- DIRECTIONS FOR THIS TASK:
Could you lay out all of the lines below as a Markdown table with two columns, No. for the row number and Text for the line, leaving out any blank lines?

- DATA:
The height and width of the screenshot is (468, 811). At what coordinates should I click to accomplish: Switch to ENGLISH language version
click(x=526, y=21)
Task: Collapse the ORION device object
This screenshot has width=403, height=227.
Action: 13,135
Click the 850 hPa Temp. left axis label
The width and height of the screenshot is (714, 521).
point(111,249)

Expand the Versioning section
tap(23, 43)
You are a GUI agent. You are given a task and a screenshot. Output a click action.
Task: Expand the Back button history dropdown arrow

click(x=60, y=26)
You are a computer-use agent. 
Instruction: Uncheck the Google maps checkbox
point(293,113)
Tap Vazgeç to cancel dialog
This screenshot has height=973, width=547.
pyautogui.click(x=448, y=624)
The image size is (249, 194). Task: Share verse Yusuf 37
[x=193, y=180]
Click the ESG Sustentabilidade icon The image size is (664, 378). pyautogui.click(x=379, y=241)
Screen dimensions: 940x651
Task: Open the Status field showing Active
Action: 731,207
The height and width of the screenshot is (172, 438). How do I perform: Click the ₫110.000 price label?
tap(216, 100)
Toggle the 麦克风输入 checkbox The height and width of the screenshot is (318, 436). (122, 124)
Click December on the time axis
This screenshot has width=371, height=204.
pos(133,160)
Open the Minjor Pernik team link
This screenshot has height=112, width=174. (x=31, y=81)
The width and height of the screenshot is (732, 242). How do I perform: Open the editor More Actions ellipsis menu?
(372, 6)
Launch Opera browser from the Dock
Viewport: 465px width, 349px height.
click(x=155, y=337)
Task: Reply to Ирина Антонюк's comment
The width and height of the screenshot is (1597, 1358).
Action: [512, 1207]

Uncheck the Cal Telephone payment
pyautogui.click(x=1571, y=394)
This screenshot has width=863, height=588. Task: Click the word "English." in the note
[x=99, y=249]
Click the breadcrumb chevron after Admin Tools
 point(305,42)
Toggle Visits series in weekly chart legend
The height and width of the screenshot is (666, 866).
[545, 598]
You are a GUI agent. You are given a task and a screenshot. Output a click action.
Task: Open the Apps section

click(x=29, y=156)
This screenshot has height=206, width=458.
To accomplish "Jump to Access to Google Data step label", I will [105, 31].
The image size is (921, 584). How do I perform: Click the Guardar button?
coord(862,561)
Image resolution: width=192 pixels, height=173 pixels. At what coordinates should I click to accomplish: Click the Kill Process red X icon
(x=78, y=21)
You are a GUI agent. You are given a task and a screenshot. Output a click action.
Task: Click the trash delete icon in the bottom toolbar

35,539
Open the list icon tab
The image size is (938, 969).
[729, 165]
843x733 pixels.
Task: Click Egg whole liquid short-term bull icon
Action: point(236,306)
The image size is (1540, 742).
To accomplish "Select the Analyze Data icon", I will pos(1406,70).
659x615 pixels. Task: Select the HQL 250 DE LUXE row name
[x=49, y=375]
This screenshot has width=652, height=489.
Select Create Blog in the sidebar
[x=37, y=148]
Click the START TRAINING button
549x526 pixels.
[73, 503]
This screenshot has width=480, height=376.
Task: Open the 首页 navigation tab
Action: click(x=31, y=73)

- EXERCISE RESULT:
| No. | Text |
|---|---|
| 1 | The height and width of the screenshot is (468, 811). At what coordinates should I click to accomplish: Switch to ENGLISH language version |
| 2 | click(x=526, y=21) |
| 3 | Task: Collapse the ORION device object |
| 4 | This screenshot has width=403, height=227. |
| 5 | Action: 13,135 |
| 6 | Click the 850 hPa Temp. left axis label |
| 7 | The width and height of the screenshot is (714, 521). |
| 8 | point(111,249) |
| 9 | Expand the Versioning section |
| 10 | tap(23, 43) |
| 11 | You are a GUI agent. You are given a task and a screenshot. Output a click action. |
| 12 | Task: Expand the Back button history dropdown arrow |
| 13 | click(x=60, y=26) |
| 14 | You are a computer-use agent.  |
| 15 | Instruction: Uncheck the Google maps checkbox |
| 16 | point(293,113) |
| 17 | Tap Vazgeç to cancel dialog |
| 18 | This screenshot has height=973, width=547. |
| 19 | pyautogui.click(x=448, y=624) |
| 20 | The image size is (249, 194). Task: Share verse Yusuf 37 |
| 21 | [x=193, y=180] |
| 22 | Click the ESG Sustentabilidade icon The image size is (664, 378). pyautogui.click(x=379, y=241) |
| 23 | Screen dimensions: 940x651 |
| 24 | Task: Open the Status field showing Active |
| 25 | Action: 731,207 |
| 26 | The height and width of the screenshot is (172, 438). How do I perform: Click the ₫110.000 price label? |
| 27 | tap(216, 100) |
| 28 | Toggle the 麦克风输入 checkbox The height and width of the screenshot is (318, 436). (122, 124) |
| 29 | Click December on the time axis |
| 30 | This screenshot has width=371, height=204. |
| 31 | pos(133,160) |
| 32 | Open the Minjor Pernik team link |
| 33 | This screenshot has height=112, width=174. (x=31, y=81) |
| 34 | The width and height of the screenshot is (732, 242). How do I perform: Open the editor More Actions ellipsis menu? |
| 35 | (372, 6) |
| 36 | Launch Opera browser from the Dock |
| 37 | Viewport: 465px width, 349px height. |
| 38 | click(x=155, y=337) |
| 39 | Task: Reply to Ирина Антонюк's comment |
| 40 | The width and height of the screenshot is (1597, 1358). |
| 41 | Action: [512, 1207] |
| 42 | Uncheck the Cal Telephone payment |
| 43 | pyautogui.click(x=1571, y=394) |
| 44 | This screenshot has width=863, height=588. Task: Click the word "English." in the note |
| 45 | [x=99, y=249] |
| 46 | Click the breadcrumb chevron after Admin Tools |
| 47 |  point(305,42) |
| 48 | Toggle Visits series in weekly chart legend |
| 49 | The height and width of the screenshot is (666, 866). |
| 50 | [545, 598] |
| 51 | You are a GUI agent. You are given a task and a screenshot. Output a click action. |
| 52 | Task: Open the Apps section |
| 53 | click(x=29, y=156) |
| 54 | This screenshot has height=206, width=458. |
| 55 | To accomplish "Jump to Access to Google Data step label", I will [105, 31]. |
| 56 | The image size is (921, 584). How do I perform: Click the Guardar button? |
| 57 | coord(862,561) |
| 58 | Image resolution: width=192 pixels, height=173 pixels. At what coordinates should I click to accomplish: Click the Kill Process red X icon |
| 59 | (x=78, y=21) |
| 60 | You are a GUI agent. You are given a task and a screenshot. Output a click action. |
| 61 | Task: Click the trash delete icon in the bottom toolbar |
| 62 | 35,539 |
| 63 | Open the list icon tab |
| 64 | The image size is (938, 969). |
| 65 | [729, 165] |
| 66 | 843x733 pixels. |
| 67 | Task: Click Egg whole liquid short-term bull icon |
| 68 | Action: point(236,306) |
| 69 | The image size is (1540, 742). |
| 70 | To accomplish "Select the Analyze Data icon", I will pos(1406,70). |
| 71 | 659x615 pixels. Task: Select the HQL 250 DE LUXE row name |
| 72 | [x=49, y=375] |
| 73 | This screenshot has width=652, height=489. |
| 74 | Select Create Blog in the sidebar |
| 75 | [x=37, y=148] |
| 76 | Click the START TRAINING button |
| 77 | 549x526 pixels. |
| 78 | [73, 503] |
| 79 | This screenshot has width=480, height=376. |
| 80 | Task: Open the 首页 navigation tab |
| 81 | Action: click(x=31, y=73) |